§ **How to complete this task**:
Extract precisely the lines that run from the line containing "Select Configure from the context menu" to the end of the records below, with both ends included and pictures omitted.

[Data]

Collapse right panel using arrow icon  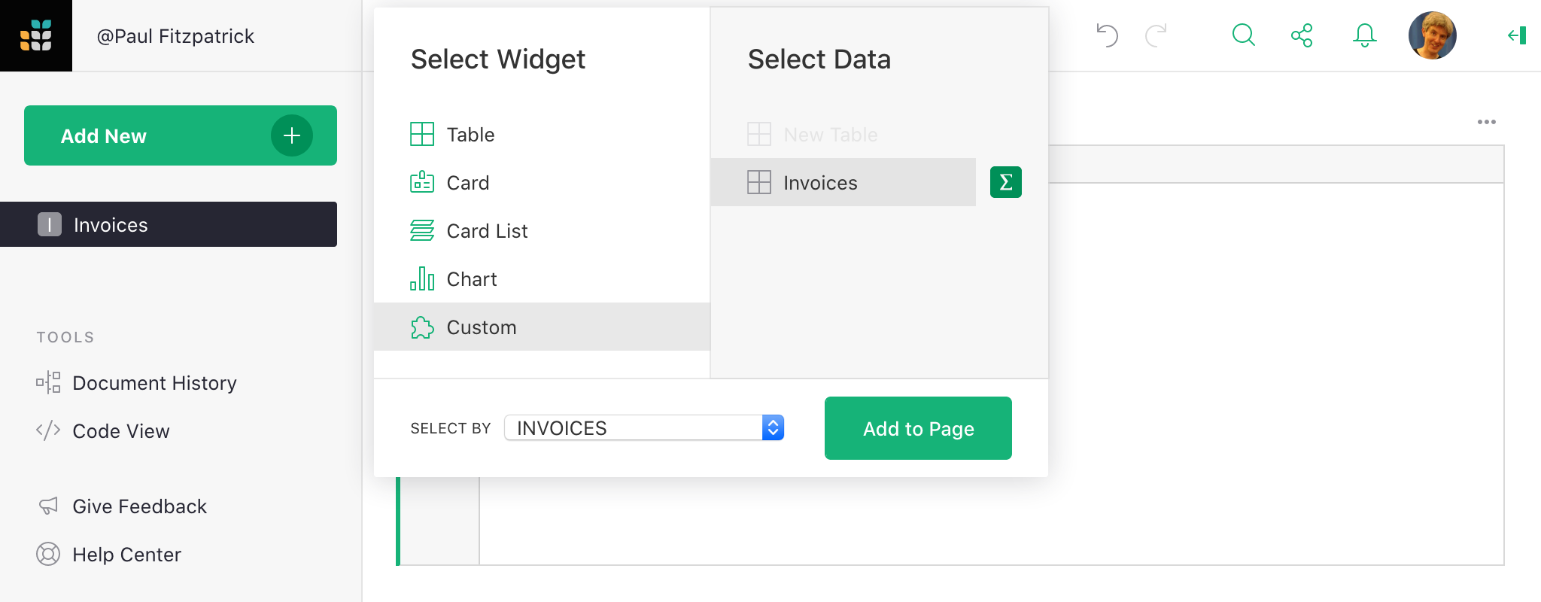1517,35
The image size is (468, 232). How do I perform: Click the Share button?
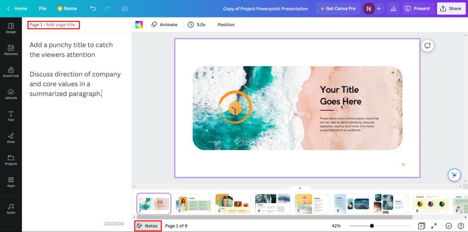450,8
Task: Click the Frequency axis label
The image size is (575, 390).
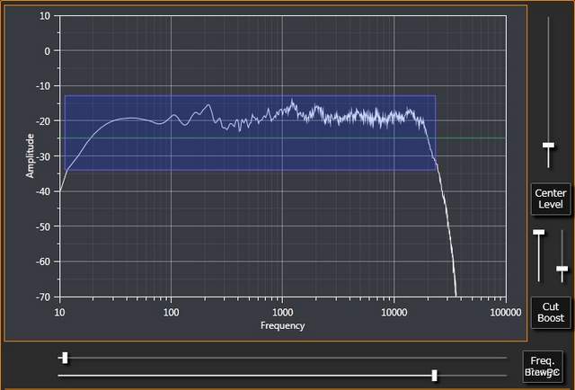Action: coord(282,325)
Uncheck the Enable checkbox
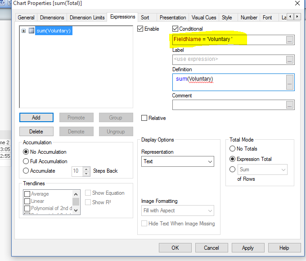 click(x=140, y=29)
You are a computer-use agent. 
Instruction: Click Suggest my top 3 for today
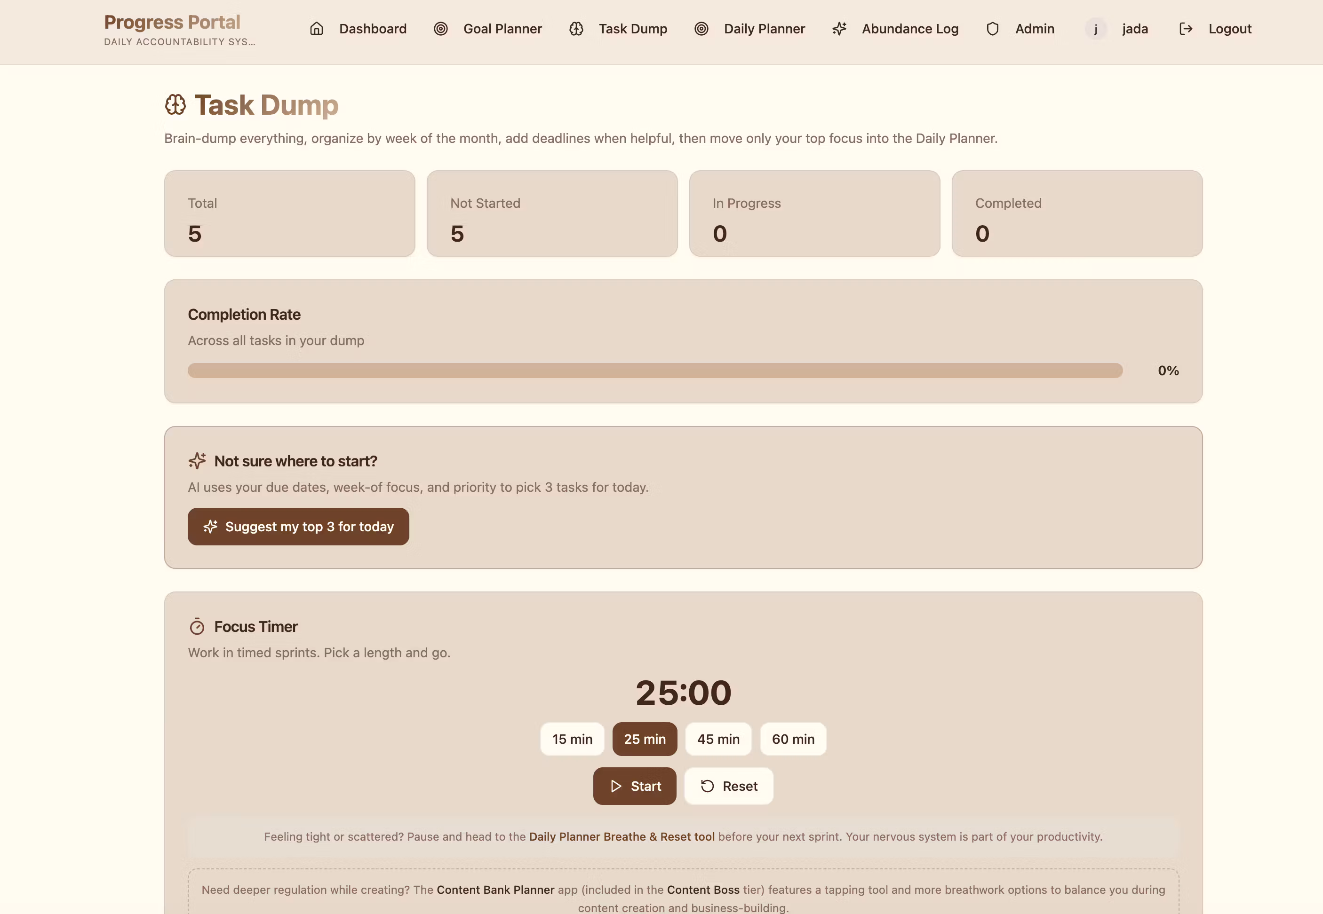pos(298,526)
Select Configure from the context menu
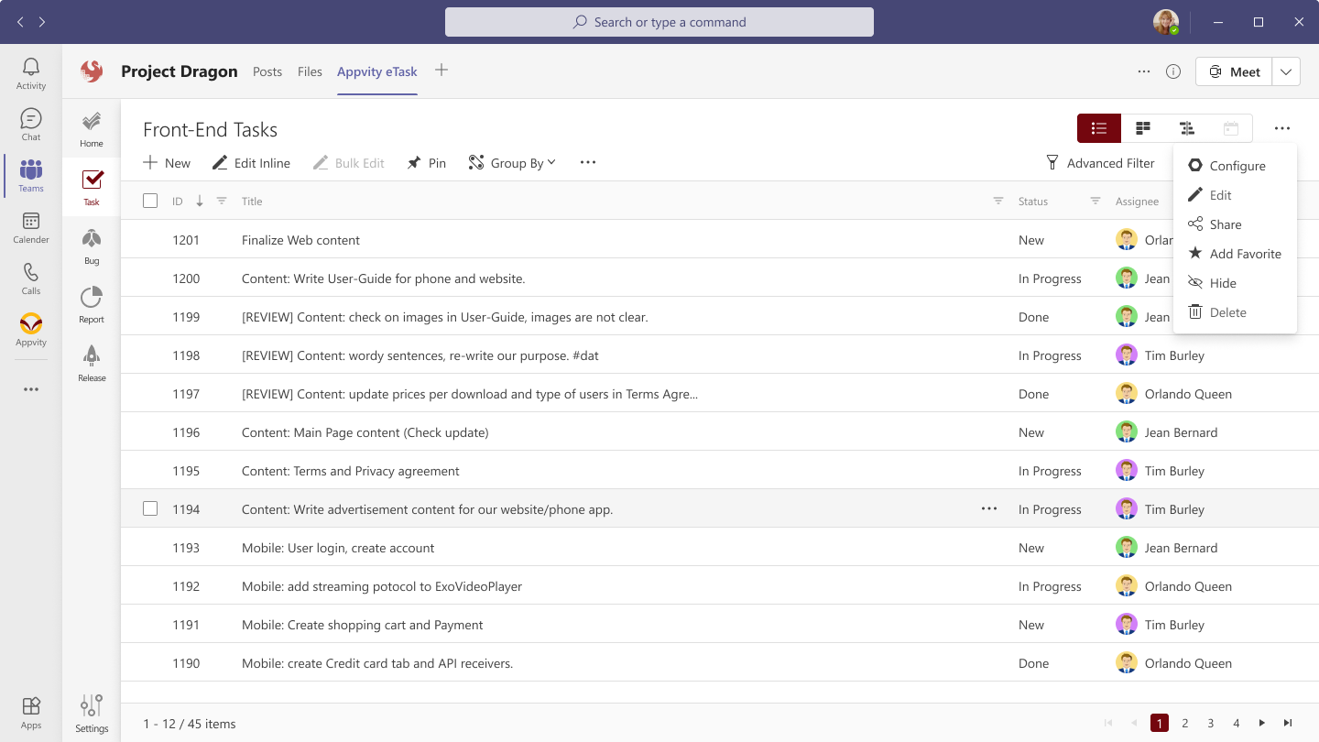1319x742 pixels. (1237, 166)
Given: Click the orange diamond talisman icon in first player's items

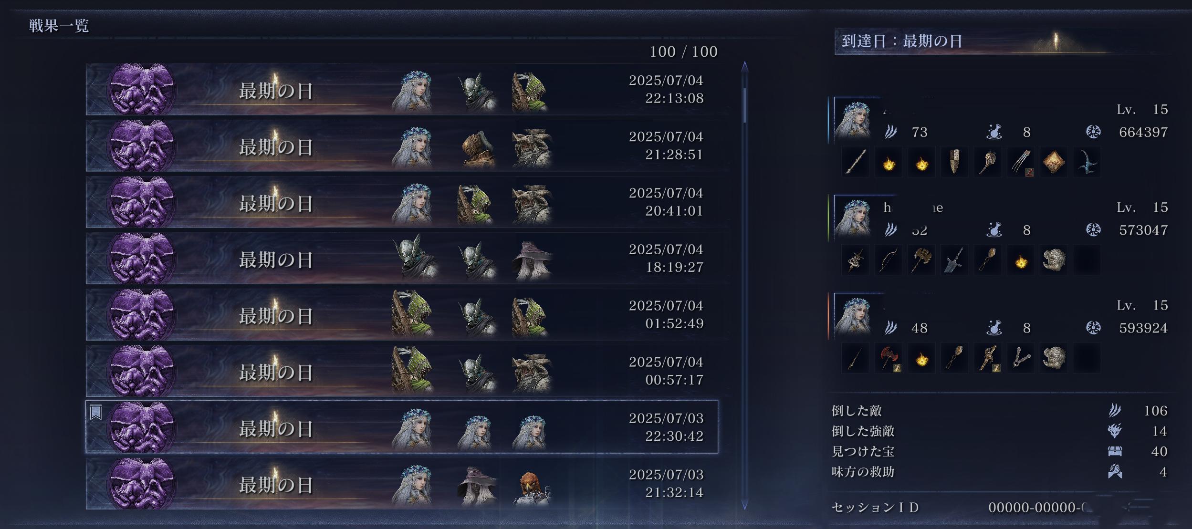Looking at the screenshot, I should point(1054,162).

[/Data]

§ **Solution**:
Select Configure from the context menu
1319x742 pixels. (1237, 166)
Given: Click the orange diamond talisman icon in first player's items

Looking at the screenshot, I should point(1054,162).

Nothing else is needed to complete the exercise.